▶ **Required tasks**:
1 – Summarize the Johannesburg blog page in two sentences.
2 – Write the next part of the Johannesburg blog page, picking up after its last sentence.

▶ **Source document**:
━━━

Category: Johannesburg

OTD: The Braamfontein Dynamite Explosion

One of the many events that occurred in the fledgling city of Johannesburg was the Dynamite Explosion that occurred on 19 February 1896 at Braamfontein Station. A memorial was erected in Braamfontein Cemetery to commemorate the event, and the over 70 people that lost their lives in it. An explosives train, carrying dynamite, had been left standing for 3 days in searing heat in what was then Braamfontein goods yard; the massive explosion occurred when this train was struck by another that was shunting. It left a crater over 60 m long and 8 m deep and was heard 200 km away. The exact number of casualties was never ascertained, and over 200 people were seriously injured. Some 3 000 people lost their homes and almost every window in the town was shattered. It is difficult to pinpoint the exact site where the explosion occurred but a period map puts it on the bend where Braamfontein Vapour Depot now stands.

I have spotted at least 5 physical graves in Braamfontein cemetery that have explosion related inscriptions on them, and it is probable that most of the casualties are buried in this cemetery, the majority of the funerals being held on the 20th and 21st of February. I can physically identify 46 names in the registers as being marked as “dynamite explosion”, and all are buried in the DR section. There is also supposedly a mass grave in this plot where unidentified severed limbs are buried.


Apart from the devastation that the explosion created, it would have also tested the fledgling cities ability to manage a disaster of this magnitude. Braamfontein Cemetery was relatively new when this happened and it would be here that the victims were buried. It is certain that there were African victims too, and they are also probably buried here in an area that has been ploughed under. I was not able to check against the register because I did not find a register for that area. There may also be victims buried in the Jewish section of the cemetery, but the register for that was not available at the time.  It is an interesting piece of history though, albeit one that has been almost forgotten.

DR Walker ©  2011-2020. Recreated and expanded 23/05/2016. 

OTD: Commemorating Neil Aggett

On This Day:  05 February 2020 is the anniversary of the death of Dr Neil Aggett. I found his headstone a few years back while gravehunting in West Park cemetery, and it was one of those jarring moments in time. I briefly blogged about this in 2013 but in the light of the new inquiry into his death felt that a relook may be in order.

━━━

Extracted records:
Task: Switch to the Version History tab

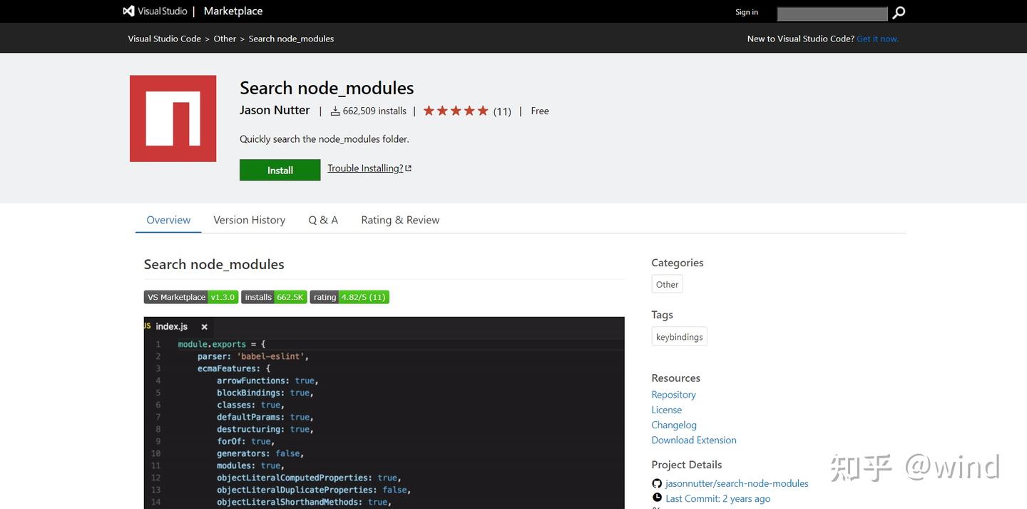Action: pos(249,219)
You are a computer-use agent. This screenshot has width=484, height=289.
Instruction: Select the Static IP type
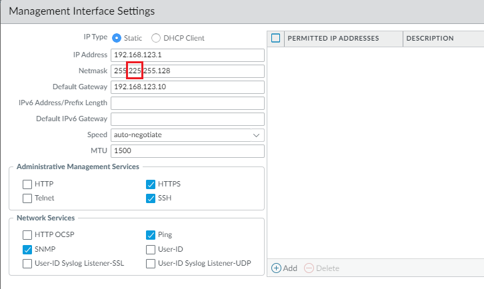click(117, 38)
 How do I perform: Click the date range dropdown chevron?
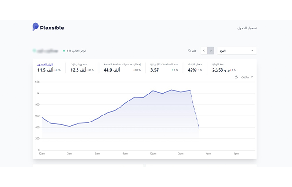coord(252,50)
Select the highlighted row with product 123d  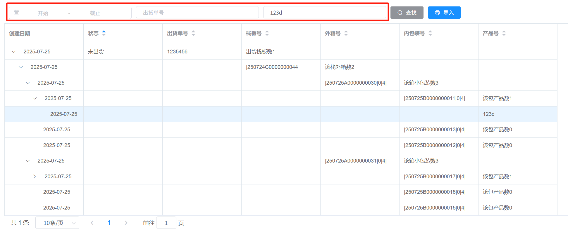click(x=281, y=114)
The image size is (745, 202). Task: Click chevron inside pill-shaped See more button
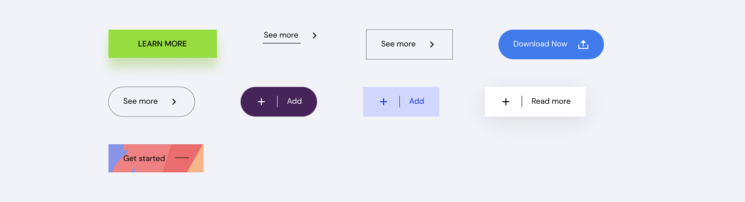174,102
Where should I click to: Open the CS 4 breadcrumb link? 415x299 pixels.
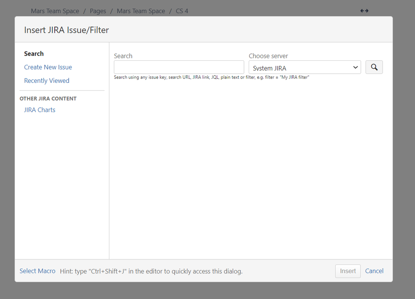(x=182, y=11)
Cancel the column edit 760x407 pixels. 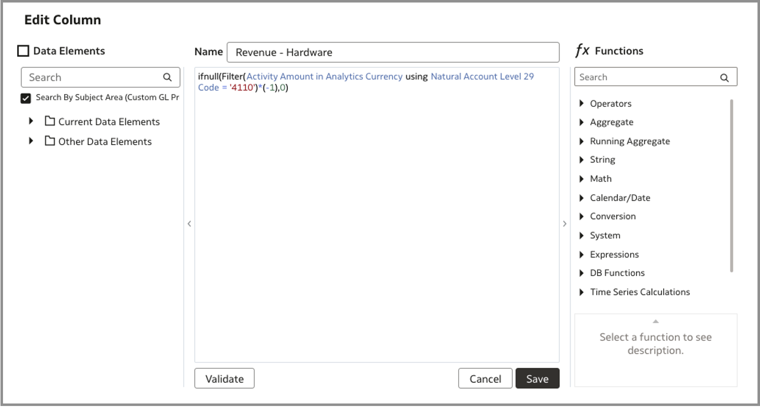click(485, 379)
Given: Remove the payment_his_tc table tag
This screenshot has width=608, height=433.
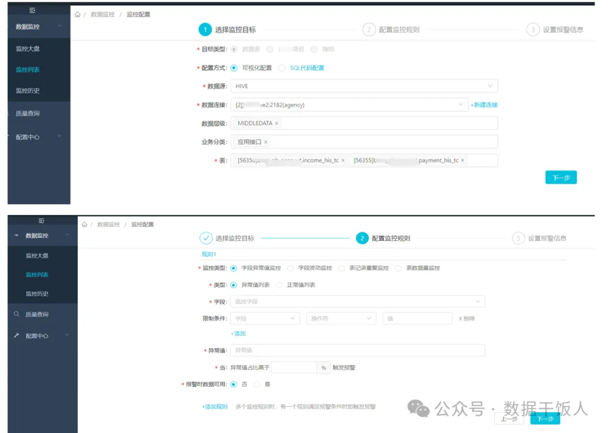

━━━

▶ **Task answers**:
1 – On 19 February 1896, an explosives train carrying dynamite, left standing for three days in searing heat in the Braamfontein goods yard, was struck by a shunting train, and the blast killed over 70 people, seriously injured over 200 and left some 3 000 homeless. Most victims are probably buried in Braamfontein Cemetery, where the writer identified 46 register entries marked "dynamite explosion," and a later post marks the 5 February 2020 anniversary of Dr Neil Aggett's death.

2 –
The irony is that on the  27th of November 1981, Neil and his girlfriend, Liz Floyd, were seized and both ended up in the notorious John Vorster Square.  However, she may have heard his screams as he was brutally tortured by the police in an adjoining office in the police station. A team of policemen led by (names withheld) regularly covered his head with a wet towel, tieing it so tightly that the young prisoner struggled to breathe.  They also used electricity on him, abusing their power and driving him to allegedly commit suicide on 5 February 1982. Aged 28, he was the only white South African to die in detention. 

38 years after his death, the death of Neil Aggett is once again being investigated and hopefully more light will be shed on his death and those who caused it by their brutality in the name of the government. Make no mistake, there is an element of sadism in what they did, and I often wonder whether they enjoyed what they did. I did not know him in person, but the name was familiar from the early 80’s and finding the grave left me feeling very ashamed that I lived in a country that allowed things like this to happen.  The fact remains that he did not die an easy death, and while the official verdict was suicide, it is easy to view his death in the same way as that of Steve Biko.  However, nobody was ever prosecuted for the torture that he suffered, and many of those who committed the atrocities on behalf of the government of the day are still living amongst us.  

Personally I cannot see how many of these “men” that abused their power can really live with themselves. I cannot see how they went home after a long days torture and abuse and sat down to dinner with their families, or how they could sit in church and listen to the Dominee all the time thinking that on the next day they would back in there with their rubber hoses, shock machines and other instruments of violence. They share the same part of history as members of the Inquisition, witch finders, Nazi’s, concentration camp guards, serial killers and  terrorists.

I have recently been doing a lot of reading about the Russian Revolution and the reign of terror brought about by Stalin and his executors, as well as the murder of the Russian Royal Family.  The abuses of power are beyond comprehension, it makes for terrifying reading and all I could think was “There but for the grace of God go I”

I hope that someday, somewhere, somebody has to answer for what they did, and I hope that retribution will happen. There is a lesson in Neil Aggett’s death, and it involves facing the ghosts of the past. Currently we are hearing about those ghosts and it is just a pity that it has taken so long.

The Sunday Times, as part of their centenary, had commissioned an artwork  to commemorate the eight people who lost their lives in this notorious police station.  It is a powerful piece, stark in its simplicity, but sombre at the same time.  The artwork, entitled “Simakade” (the Zulu for “forever standing”), is by Kagiso Pat Mautloa.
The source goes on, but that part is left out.